Memakai Informasi
1. Ringkaslah kutipan makalah tentang malpraktek keperawatan dalam dua kalimat.
2. Jawab pertanyaan berikut berdasarkan kutipan makalah tentang malpraktek keperawatan.
(a) Bulan dan tahun berapa makalah ini disusun?
(b) Siapa dosen pengampunya?
(c) Menurut Croke (2003), malpraktek adalah tindakan seperti apa?

Anda di halaman 1dari 7

ASPEK HUKUM DALAM KEPERAWATAN

MALPRAKTEK PADA ANAK

MAKALAH
Disusun sebagai Tugas Mata Ajar
Etika dan Hukum Keperawatan
Dosen Pengampu: DR.Enie Novieastari, S.Kp, MSN

Penyusun:
Kelompok VII
1. Desi Kurniawati

1406522733

2. Dewi Irianti

1406596933

3. Lina Mahayati

1406523061

4. Winda Darpianur

1406597425

PROGRAM STUDI MAGISTER PEMINATAN KEPERAWATAN ANAK


FAKULTAS ILMU KEPERAWATAN
UNIVERSITAS INDONESIA
NOVEMBER 2014

1. Konsep Malpraktek
Malpraktek dalam keperawatan merupakan istilah yang lebih spesifik
membahas kegagalan seorang profesional dalam bertindak sesuai dengan
standar yang berlaku atau kegagalan untuk memperkirakan konsekuensi dari
tindakan yang dilakukan oleh profesional yang telah memiliki keterampilan
dan pendidikan (Guido, 2006). Croke (2003) mendefinisikan malpraktek
sebagai tindakan yang tidak tepat, tidak beretika, tidak beralasan dan kurang
terampil yang dilakukan oleh seorang profesional. Malpraktek didefinisikan
bervariasi di dalam undang undang sesuai dengan praktik keperawatan,
kebijakan suatu lembaga standar yang telah ditetapkan, yang semuanya dapat
dipertimbangkan di pengadilan.
Pengadilan mendefenisikan malpraktek sebagai kesalahan atau gegabah dalam
perawatan menyebabkan cedera, penderitaan atau kematian pihak yang
dirugikan dan merupakan hasil dari kelalaian, kecerobohan yang mengabaikan
aturan dan prinsip keterampilan profesional yang ditetapkan ataupun
bersumber dari niat jahat atau kriminalitas (Guido, 2006). Untuk menentukan
secara pasti malpraktik, Brent (2001); Lazaro (2004) menjelaskan 4 kriteria
yang harus dipenuhi yaitu:
A. Kewajiban (duty)
Perawat memiliki kewajiban mempergunakan segala ilmu dan
kepandaiannya untuk menyembuhkan atau setidak-tidaknya meringankan
beban penderitaan pasiennya berdasarkan standar asuhan keperawatan.
Tugas yang seharusnya dilakukan perawat tetapi tidak dilakukan kepada
pasien. Dalam hal ini perawat berhutang kewajiban terhadap pasien.

(Catatan tersimpan)
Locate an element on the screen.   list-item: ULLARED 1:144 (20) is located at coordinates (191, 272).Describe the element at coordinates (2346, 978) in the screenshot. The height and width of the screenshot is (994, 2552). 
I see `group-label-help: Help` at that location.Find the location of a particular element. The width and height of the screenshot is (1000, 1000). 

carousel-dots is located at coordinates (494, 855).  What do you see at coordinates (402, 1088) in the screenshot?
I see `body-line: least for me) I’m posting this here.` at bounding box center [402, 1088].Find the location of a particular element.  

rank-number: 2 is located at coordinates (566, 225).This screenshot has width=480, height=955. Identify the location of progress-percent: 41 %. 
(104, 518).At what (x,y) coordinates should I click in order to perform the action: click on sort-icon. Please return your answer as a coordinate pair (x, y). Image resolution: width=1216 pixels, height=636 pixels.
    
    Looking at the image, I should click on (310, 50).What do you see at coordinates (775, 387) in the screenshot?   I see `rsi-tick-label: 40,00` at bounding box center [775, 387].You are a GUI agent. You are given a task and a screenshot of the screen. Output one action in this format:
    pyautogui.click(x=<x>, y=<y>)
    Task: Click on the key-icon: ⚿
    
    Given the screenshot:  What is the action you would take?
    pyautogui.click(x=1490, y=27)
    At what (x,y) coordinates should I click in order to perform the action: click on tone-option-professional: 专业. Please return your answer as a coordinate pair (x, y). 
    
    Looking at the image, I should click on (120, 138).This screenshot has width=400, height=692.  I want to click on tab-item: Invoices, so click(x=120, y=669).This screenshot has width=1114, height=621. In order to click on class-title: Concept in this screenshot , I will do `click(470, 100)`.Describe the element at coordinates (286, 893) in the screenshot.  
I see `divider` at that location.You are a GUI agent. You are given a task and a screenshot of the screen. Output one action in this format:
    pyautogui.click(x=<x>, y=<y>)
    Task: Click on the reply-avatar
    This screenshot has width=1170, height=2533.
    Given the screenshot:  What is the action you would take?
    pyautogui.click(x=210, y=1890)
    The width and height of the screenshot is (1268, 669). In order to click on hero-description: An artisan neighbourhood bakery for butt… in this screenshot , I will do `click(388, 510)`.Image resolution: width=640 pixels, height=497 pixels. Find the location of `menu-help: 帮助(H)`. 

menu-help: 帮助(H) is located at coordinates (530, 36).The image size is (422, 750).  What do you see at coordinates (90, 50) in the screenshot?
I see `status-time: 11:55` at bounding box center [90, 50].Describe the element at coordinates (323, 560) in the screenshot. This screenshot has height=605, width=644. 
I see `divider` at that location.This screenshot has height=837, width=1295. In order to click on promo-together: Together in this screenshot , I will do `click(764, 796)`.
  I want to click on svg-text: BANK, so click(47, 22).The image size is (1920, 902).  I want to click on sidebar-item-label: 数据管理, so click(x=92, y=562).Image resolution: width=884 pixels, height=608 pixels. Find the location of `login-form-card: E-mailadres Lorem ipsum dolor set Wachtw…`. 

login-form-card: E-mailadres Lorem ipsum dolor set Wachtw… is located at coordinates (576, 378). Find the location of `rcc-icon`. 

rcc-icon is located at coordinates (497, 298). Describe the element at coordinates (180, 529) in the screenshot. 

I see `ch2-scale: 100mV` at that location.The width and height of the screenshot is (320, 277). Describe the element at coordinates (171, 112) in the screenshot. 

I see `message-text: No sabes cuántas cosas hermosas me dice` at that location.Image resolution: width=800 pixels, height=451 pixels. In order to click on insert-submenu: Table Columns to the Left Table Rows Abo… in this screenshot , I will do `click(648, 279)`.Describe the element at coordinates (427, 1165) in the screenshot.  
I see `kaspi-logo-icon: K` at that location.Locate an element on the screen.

Jawaban Bernomor
1. Malpraktek dalam keperawatan adalah kegagalan seorang profesional untuk bertindak sesuai standar yang berlaku atau untuk memperkirakan konsekuensi tindakannya. Pengadilan mendefinisikannya sebagai kesalahan atau gegabah dalam perawatan yang menyebabkan cedera, penderitaan, atau kematian, dan untuk memastikan adanya malpraktek harus dipenuhi 4 kriteria, di antaranya kewajiban (duty) perawat untuk memakai segala ilmu dan kepandaiannya demi menyembuhkan atau meringankan penderitaan pasien berdasarkan standar asuhan keperawatan.

2.
(a) November 2014.
(b) DR.Enie Novieastari, S.Kp, MSN.
(c) Tindakan yang tidak tepat, tidak beretika, tidak beralasan, dan kurang terampil yang dilakukan oleh seorang profesional.